Saturday, June 27, 2009

Overcoming writer's block

Yes, it's been just as quiet on the email front this month, as several readers of this blog can testify. I was quite proud of keeping up my 600 words per day on the monster-in-progress (the novel) even in the face of provincial travel and painstaking massaging of the business registration process, on top of the usual daily round of keeping servers in line and taking up the slack of inadequate infrastructure. Then, a couple of weeks ago, the bank received a letter from the powers that be, to inform us that my work permit had expired. I was sent home for fear of government inspection. I laughed when it happened, but evidently some kind of quiet inner panic set in, and it's been very difficult to settle to any kind of complex task since.

Far and away the easiest thing for me to write, these days, is a task list. I get so much practice at it. So here is yesterday's.

Mozassist - original rent contract
(Mozassist is the local company which is handling my business registration. The rent contract is the ultimate source of many of my present problems. Mozambican law has not yet caught up with the new-fangled idea that a business may be just me, my laptop and an internet connection; I have to have a brick-and-mortar office. Nor will just one dedicated room in my three-bedroom flat meet the requirements; I'm not allowed to live there, if I'm also using it as an office. Six weeks ago, when I started the business registration process (which should have been plenty of time, for an individual company) I decided to use my present flat as the office - so that I could provide the rent contract quickly - and move in with my friend Minati while searching for a more permanent arrangement. I asked my dona da casa (landlady) for a new contract which showed the purpose of the flat as "residence or office" instead of just "residence", and she promptly started dithering as efficiently as she could. Weeks went by. I reassured her on the nature of the work, then on the tax arrangements, gritted my teeth on the requested rent hike, pulled in favours to obtain the dollars I had to hand over before she would sign the contract - then I had to travel to Tete for a week... but I finally got hold of it. Now the registration of Anseris Informática can finally crawl forward again.)

Office - hand in laptop
(Giving up my old work laptop. I've bought a new one, and took delivery of it on Wednesday. As an indication of how busy, or how scatty, I've been lately, I haven't had a chance to switch it on since I got it home.)

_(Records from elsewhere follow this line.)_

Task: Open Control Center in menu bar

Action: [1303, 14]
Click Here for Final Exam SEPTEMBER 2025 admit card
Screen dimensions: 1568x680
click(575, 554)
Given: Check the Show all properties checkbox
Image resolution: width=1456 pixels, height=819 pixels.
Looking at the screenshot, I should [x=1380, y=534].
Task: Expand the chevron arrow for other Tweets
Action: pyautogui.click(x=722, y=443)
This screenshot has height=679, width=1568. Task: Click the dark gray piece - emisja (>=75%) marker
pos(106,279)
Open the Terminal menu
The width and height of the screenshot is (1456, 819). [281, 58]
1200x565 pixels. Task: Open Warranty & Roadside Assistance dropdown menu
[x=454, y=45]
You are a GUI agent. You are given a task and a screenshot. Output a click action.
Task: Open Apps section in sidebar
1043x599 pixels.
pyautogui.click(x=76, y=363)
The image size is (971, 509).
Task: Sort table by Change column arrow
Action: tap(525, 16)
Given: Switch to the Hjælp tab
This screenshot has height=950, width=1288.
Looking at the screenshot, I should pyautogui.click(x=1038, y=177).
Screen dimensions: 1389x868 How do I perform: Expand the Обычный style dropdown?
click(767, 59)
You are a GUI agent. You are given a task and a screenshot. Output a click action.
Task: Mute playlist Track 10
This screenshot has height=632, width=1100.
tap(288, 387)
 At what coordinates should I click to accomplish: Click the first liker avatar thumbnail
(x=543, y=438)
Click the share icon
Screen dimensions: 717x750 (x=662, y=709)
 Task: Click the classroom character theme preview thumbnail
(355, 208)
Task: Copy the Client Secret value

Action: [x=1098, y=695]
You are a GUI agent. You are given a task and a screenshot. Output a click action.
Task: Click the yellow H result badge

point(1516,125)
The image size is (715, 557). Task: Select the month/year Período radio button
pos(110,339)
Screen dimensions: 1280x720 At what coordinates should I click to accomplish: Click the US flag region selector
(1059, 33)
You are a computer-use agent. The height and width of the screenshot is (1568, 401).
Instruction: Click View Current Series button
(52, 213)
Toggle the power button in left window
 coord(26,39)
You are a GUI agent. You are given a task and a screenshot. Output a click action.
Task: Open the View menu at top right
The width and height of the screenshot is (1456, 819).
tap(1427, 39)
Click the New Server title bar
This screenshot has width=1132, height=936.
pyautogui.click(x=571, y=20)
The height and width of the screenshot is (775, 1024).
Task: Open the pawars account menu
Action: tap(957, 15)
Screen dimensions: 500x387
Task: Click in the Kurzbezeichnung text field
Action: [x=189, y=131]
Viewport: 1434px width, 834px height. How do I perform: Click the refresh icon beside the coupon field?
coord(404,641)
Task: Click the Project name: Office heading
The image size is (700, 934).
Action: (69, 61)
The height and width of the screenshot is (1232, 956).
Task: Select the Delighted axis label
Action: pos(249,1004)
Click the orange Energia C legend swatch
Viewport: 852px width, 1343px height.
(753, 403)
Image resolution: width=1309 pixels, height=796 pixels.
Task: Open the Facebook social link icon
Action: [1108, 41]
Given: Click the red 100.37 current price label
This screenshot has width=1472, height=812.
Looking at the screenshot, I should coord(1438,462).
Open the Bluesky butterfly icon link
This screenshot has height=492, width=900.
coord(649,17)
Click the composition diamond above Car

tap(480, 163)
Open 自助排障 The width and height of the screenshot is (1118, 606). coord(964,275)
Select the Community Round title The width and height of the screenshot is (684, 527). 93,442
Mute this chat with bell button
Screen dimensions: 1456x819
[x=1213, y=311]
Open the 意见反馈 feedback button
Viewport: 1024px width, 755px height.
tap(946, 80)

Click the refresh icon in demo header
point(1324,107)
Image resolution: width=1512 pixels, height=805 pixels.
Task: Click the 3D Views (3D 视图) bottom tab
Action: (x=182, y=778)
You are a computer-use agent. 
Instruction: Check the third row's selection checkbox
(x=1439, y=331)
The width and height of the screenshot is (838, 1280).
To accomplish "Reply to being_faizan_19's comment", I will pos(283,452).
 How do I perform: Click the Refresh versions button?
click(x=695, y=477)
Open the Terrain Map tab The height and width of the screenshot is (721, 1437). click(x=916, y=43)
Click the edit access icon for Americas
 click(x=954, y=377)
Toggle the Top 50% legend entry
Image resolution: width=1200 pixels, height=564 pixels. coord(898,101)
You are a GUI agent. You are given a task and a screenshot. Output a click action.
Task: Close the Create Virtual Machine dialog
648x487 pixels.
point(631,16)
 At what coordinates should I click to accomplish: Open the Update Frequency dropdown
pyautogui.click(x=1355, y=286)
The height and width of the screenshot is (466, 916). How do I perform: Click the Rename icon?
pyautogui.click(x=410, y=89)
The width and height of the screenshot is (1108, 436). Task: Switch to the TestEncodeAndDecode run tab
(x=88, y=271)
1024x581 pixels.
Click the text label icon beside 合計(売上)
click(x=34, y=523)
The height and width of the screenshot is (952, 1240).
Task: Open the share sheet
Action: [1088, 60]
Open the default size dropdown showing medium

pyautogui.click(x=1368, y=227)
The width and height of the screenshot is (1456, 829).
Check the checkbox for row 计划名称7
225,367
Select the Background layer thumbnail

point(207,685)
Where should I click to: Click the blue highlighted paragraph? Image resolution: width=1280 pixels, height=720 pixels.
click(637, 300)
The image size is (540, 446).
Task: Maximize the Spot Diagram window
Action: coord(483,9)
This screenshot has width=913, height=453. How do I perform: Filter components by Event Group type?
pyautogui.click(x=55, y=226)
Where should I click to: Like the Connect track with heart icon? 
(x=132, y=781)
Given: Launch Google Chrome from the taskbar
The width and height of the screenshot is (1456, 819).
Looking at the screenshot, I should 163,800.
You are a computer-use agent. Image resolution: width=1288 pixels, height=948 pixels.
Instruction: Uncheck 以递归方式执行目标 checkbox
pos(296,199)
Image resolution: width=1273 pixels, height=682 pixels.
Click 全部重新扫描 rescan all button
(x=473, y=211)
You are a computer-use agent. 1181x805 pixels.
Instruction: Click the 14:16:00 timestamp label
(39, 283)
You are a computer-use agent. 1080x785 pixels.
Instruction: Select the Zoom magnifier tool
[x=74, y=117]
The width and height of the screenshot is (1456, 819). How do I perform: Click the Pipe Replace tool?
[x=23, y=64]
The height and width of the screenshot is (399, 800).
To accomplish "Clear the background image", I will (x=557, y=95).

Office - letter re end of contract
(Obtaining some paperwork for the Gabinete de Migraines - sorry, Migração.)

Office - keys for apartment
(This refers to the dingy apartment around the corner from here, which the bank uses to store hardware. I have permission to store my books and other bits and pieces there, so I don't have to clutter up Minati's apartment with them.)

Branch - cash out
(Referring to the bank I work for - not the much larger bank mentioned below. The one I work for didn't keep me waiting longer than five minutes, even though it's the busy end-of-month time - and the teller never has to ask me for my passport before she'll let me transact, because she always scans my fingerprint to check who I am. I can't forget to bring my fingerprint.)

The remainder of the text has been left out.